Reference 2012 or 2015 IBC, 2A or High Rise Timber, R-1

Question would the occupiable roof of a sprinklered building qualify as an area of refuge?

Example:
Two (2) means of egress from the tallest roof of 3 levels; a proposed enclosed stairs (and elevator) provides one (1) exit/entrance to the roof. However the 2nd means of egress is a set of exterior stairs to the adjacent lower roof, then travel across to the next set of stairs to the lowest roof to reach the other exit/entrance enclosed stairs.


----------



## steveray (Sep 8, 2017)

I would say no, as I think it "always" has to be rated or separated....but I would have to look. Sounds like you have one but do you need 2? New building?


----------



## mtlogcabin (Sep 8, 2017)

I do not think so either

1007.6.2 Separation.
Each area of refuge shall be separated from the remainder of the story by a smoke barrier complying with Section 709 or a horizontal exit complying with Section 1025. Each area of refuge shall be designed to minimize the intrusion of smoke.

Might qualify for
1007.7 Exterior area for assisted rescue.
Exterior areas for assisted rescue shall be accessed by an accessible route from the area served. Exterior areas for assisted rescue shall be permitted in accordance with Section 1007.7.1 or 1007.7.2.


----------



## steveray (Sep 8, 2017)

But usually the EAAR needs to be fire separated as well....1hr me thinks

Although technically it says walls not roofs.....

1007.7.4 Separation. Exterior walls separating the exterior
area of assisted rescue from the interior of the building shall
have a minimum fire-resistance rating of 1 hour, rated for
exposure to fire from the inside.


----------



## Francis Vineyard (Sep 8, 2017)

steveray said:


> . . . Although technically it says walls not roofs.....1007.7.4 Separation.
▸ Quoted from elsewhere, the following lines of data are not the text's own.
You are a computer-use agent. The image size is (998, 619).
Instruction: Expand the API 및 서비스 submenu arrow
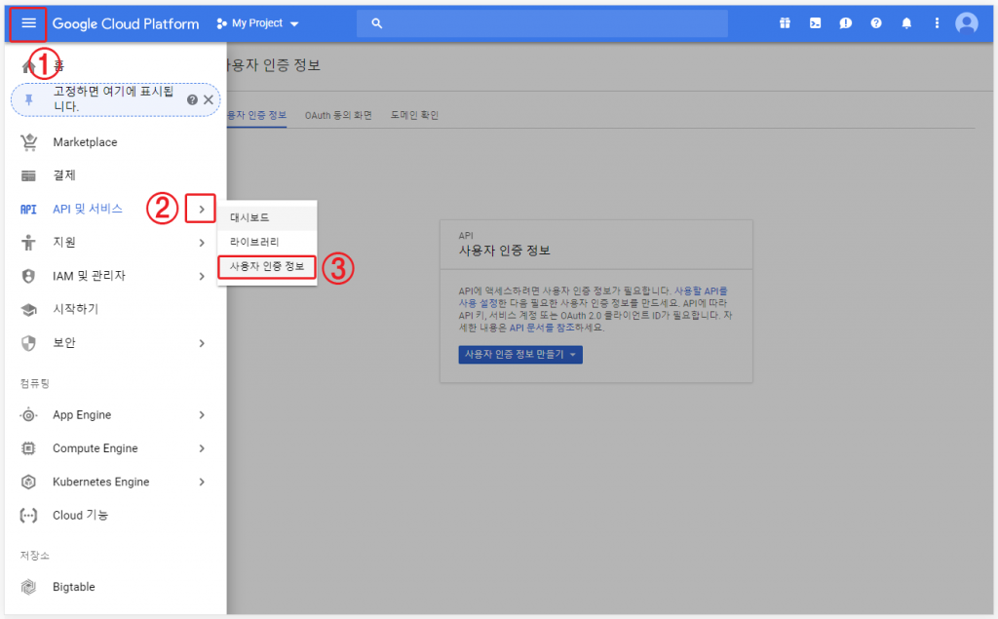click(x=201, y=209)
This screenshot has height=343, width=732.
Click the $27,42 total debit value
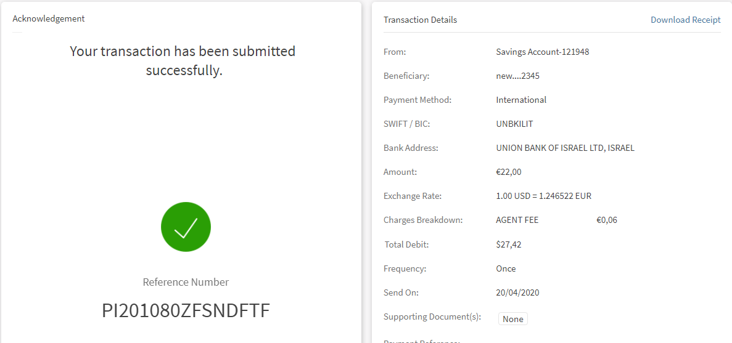point(508,244)
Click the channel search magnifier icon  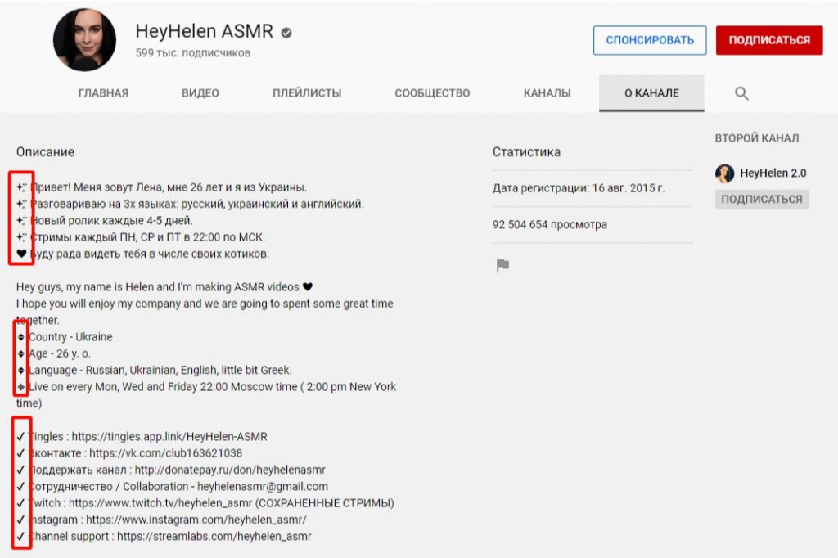coord(741,93)
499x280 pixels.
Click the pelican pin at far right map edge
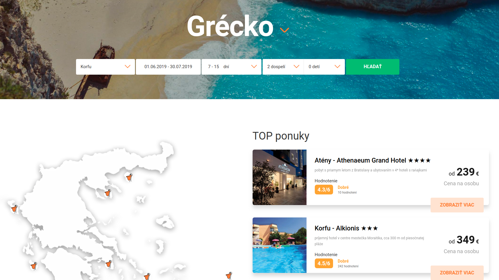coord(229,276)
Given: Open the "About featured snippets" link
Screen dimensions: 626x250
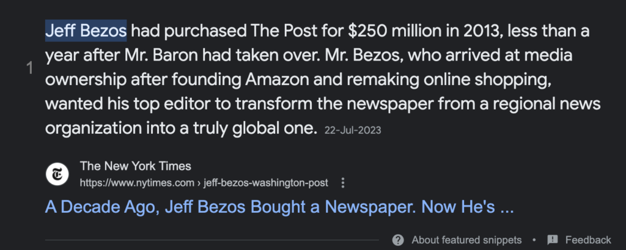Looking at the screenshot, I should click(466, 240).
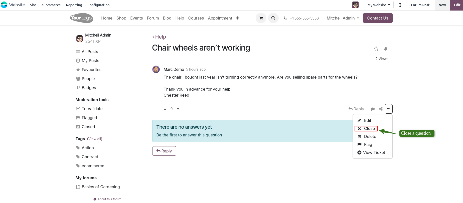463x203 pixels.
Task: Open the Closed moderation list
Action: 88,127
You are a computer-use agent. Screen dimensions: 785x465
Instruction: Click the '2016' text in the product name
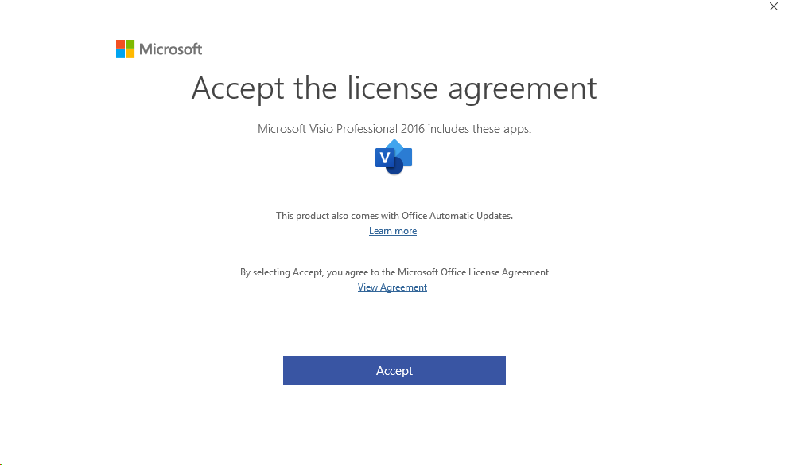[413, 129]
In reference to _area of refuge_ construction type for open garages have the equivalent floor and roof separation, however in your opinion is this applicable for_ area of assisted rescue_?

Appreciate the feedback.


----------



## steveray (Sep 8, 2017)

AOR separation is 1007.6.2, EAAR is 1007.7.4....I am sure they just did not account for this situation where the separation should be horizontal, but the code does say walls, not floors...


----------



## Francis Vineyard (Sep 8, 2017)

I know this is it's a mixed of interior and exterior stair provisions, but I think this meets the intent.
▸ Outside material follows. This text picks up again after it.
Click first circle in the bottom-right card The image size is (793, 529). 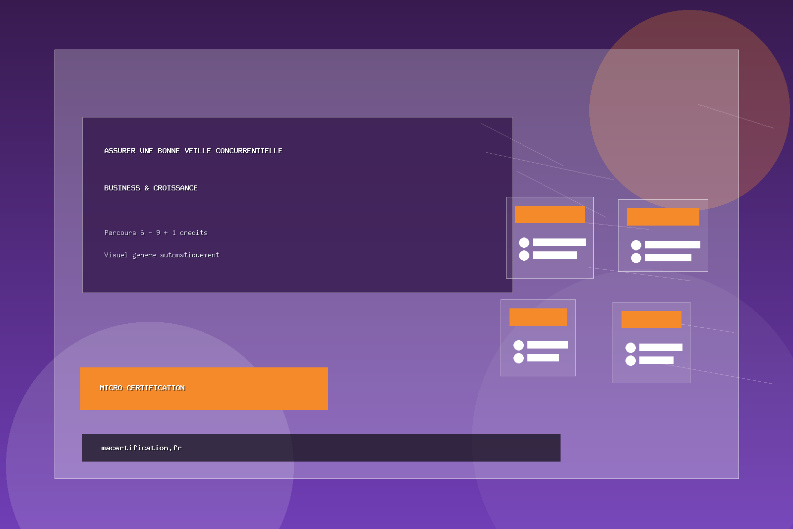[x=630, y=348]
The following sections could apply to exterior stairs from one level (story) with the provisions of 1026.

*STAIRWAY.* One or more flights of stairs, either exterior or interior, with the necessary landings and platforms connecting
them, to form a continuous and uninterrupted passage from one level to another.
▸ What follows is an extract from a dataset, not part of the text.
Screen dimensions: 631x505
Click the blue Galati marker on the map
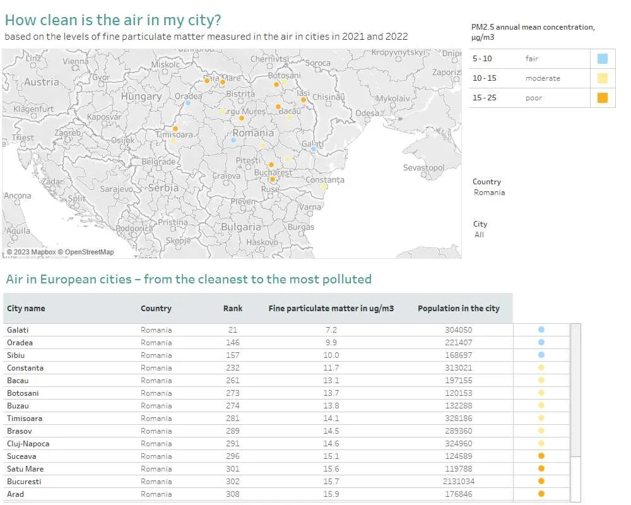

*1007.3 Stairways.* In order to be considered part of an accessible
means of egress, a stairway between stories shall have a
clear width of 48 inches minimum between handrails
and shall either incorporate an area of refuge within an
enlarged floor-level landing or shall be accessed from either
an area of refuge complying with Section 1007.6 or a horizontal
exit. Exit access stairways that connect levels in the
same story are not permitted as part of an accessible means of
egress.
*Exceptions:*
1. The clear width of 48 inches between
handrails is not required in buildings equipped
throughout with an automatic sprinkler system
installed in accordance with Section 903.3.1.1 or
903.3.1.2.
2. Areas of refuge are not required at stairways in
buildings equipped throughout by an automatic
sprinkler system installed in accordance with Section
903.3.1.1 or 903.3.1.2.
3. The clear width of 48 inches between
handrails is not required for stairways accessed
from a horizontal exit.
4. Areas of refuge are not required at stairways serving
open parking garages.
5. Areas of refuge are not required for smoke protected
seating areas complying with Section 1028.6.2.
6. The areas of refuge are not required in Group R-2
occupancies.

Again I appreciate the feedback to further clarify. It's Friday and about time too.


----------